REPUBLIKA.CO.ID, DENPASAR -- Tersangka penelantaran dan pembunuhan anak, Margriet Christina Megawe menghadiri sidang perdananya di Pengadilan Negeri Denpasar, Kamis (22/10). Usai jaksa penuntut umum membacakan sederet surat dakwaan, Margriet membantah segala tuduhan.
“Saya tak pernah membunuh anak saya yang saya cintai, saya besarkan dari bayi dengan penuh kasih sayang sampai hampir delapan tahun,” kata Margriet di Pengadilan Negeri Denpasar, Kamis (22/10).
Margriet mengatakan tak mengerti dengan isi surat dakwaan yang dibacakan jaksa penuntut umum tentangnya. Dia juga tak dapat menerima jika disebut pembunuh anak angkatnya.

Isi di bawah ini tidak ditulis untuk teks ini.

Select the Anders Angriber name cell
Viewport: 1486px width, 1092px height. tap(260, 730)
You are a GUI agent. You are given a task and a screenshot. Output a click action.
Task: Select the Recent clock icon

Kuasa hukum Margriet, Hotma Sitompoel dalam keberatannya mengatakan penyidik sengaja lepas tangan dan melimpahkan kasus ini ke Pengadilan Negeri karena takut akan maraknya tekanan publik. Sejak awal Hotma menilai telah ada upaya sistematis yang diciptakan untuk menutupi fakta sebenarnya supaya kesalahan bisa diarahkan kepada Margriet sementara pelaku sebenarnya bisa lepas begitu saja.
Faktanya, kata Hotma, terdakwa tak pernah membunuh Engeline. Dalam kasus pembunuhan, penyidik dan polisi harusnya menggali motivasi terlebih dulu.
“Singkatnya, tak ada namanya pembunuhan berencana tanpa ada motivasi kecuali pembunuhan itu dilakukan oleh orang gila. Sekarang motifnya apa? Kok berkas tersangka sudah dinyatakan lengkap tanpa adanya uraian motivasi oleh terdakwa. Ini kesannya dipaksakan,” ujar Hotma.
Sidang perdana kasus penelantaran anak dan pembunuhan yang menyeret Margriet sebagai tersangka dipimpin oleh Hakim Sidang, Edward Harris Sinaga. Hakim anggotanya adalah I Wayan Sukanila dan Agus Waluyo Tjahyono.
Sidang kasus pembunuhan yang menyeret nama Agus digelar di ruangan berbeda pada waktu bersamaan oleh majelis yang diketuai I Ketut Wanugraha. Hakim anggotanya adalah Made Sukereni dan Achmad Peten Sili.
Kasus ini dilimpahkan ke Pengadilan Negeri Denpasar. Pasal yang disangkakan terhadap Margriet adalah pasal 340 tentang pembunuhan berencana, pasal dalam Undang-Undang Perlindungan Anak, serta pasal penelantaran, eksploitasi, dan diskriminasi anak.